Starting with the main character: Lou Ji. He is a difficult character to serve as the focal point. If you can’t tolerate him, you’ll hate him. He’s selfish, self-absorbed, and not really a great person. That, of course, makes him the perfect Wallfacer. So he makes sense in context, but some readers may easily be turned off by him.

Now, I have to say that I didn’t enjoy this translation as much. You can definitely tell that two different people worked on the two books. This one isn’t bad, but I kinda wish the translator had pulled back on some of the action descriptions, because those were not good. Spoiler: when the droplet attacks the fleet, oh man, get ready for dragging pacing, far too many details, and a sterile sense of anxiety and danger. I’m not sure if this is the result of direct translation or added flavor, but action is not the book’s strong suit.

Also, female characters didn’t have as much room as they did in the previous book. Those that appeared were either purely auxiliary characters that didn’t really need dialogue (which isn’t a problem unless there aren’t any main female characters, as happened this time), or short-lived. Literally. That was disappointing, though this problem permeates the beginning of the book more so than the end. It’s also more of a passive problem than an aggressive one, meaning it felt as though there wasn’t any specific reason for there being fewer female characters than any malicious intent. (Also, the third book in the series looks like it has a female lead, so I’m looking forward to that.)
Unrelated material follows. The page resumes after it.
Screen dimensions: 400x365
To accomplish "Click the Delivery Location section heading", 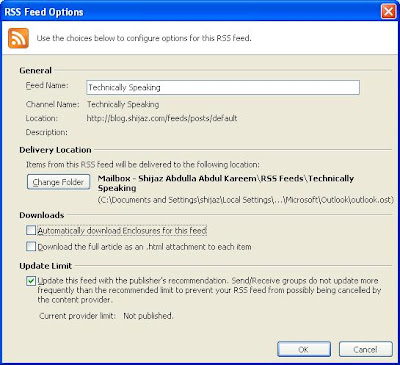I will click(x=55, y=150).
The novel shines when it comes to character interactions and application of concepts, and the unraveling of the Wallfacer strategies is fascinating.

I wonder if the book ends too neatly, given that spoiler: Wallfacer Rey Diaz’s cradle was a fake, and it’s hard to imagine that Trisolaris wouldn’t have remembered that when Lou Ji threatened to broadcast the star map into space. But then again, Trisolarians cannot lie, and struggle to understand it, so perhaps this is the real key to their downfall.

(I put way more spoilers in here than I thought I had… whoops.)

I’m curious as to how the third book in the series plays out as this one ended on a very upbeat, hopeful note. I’m not used to seeing that from middle books. But the ending works so well, and while the book certainly starts slow, it’s worth getting past the beginning 1/3 to the real meat of the story.

I would give it 3.5 stars, but we’ll make it 4 on Goodreads.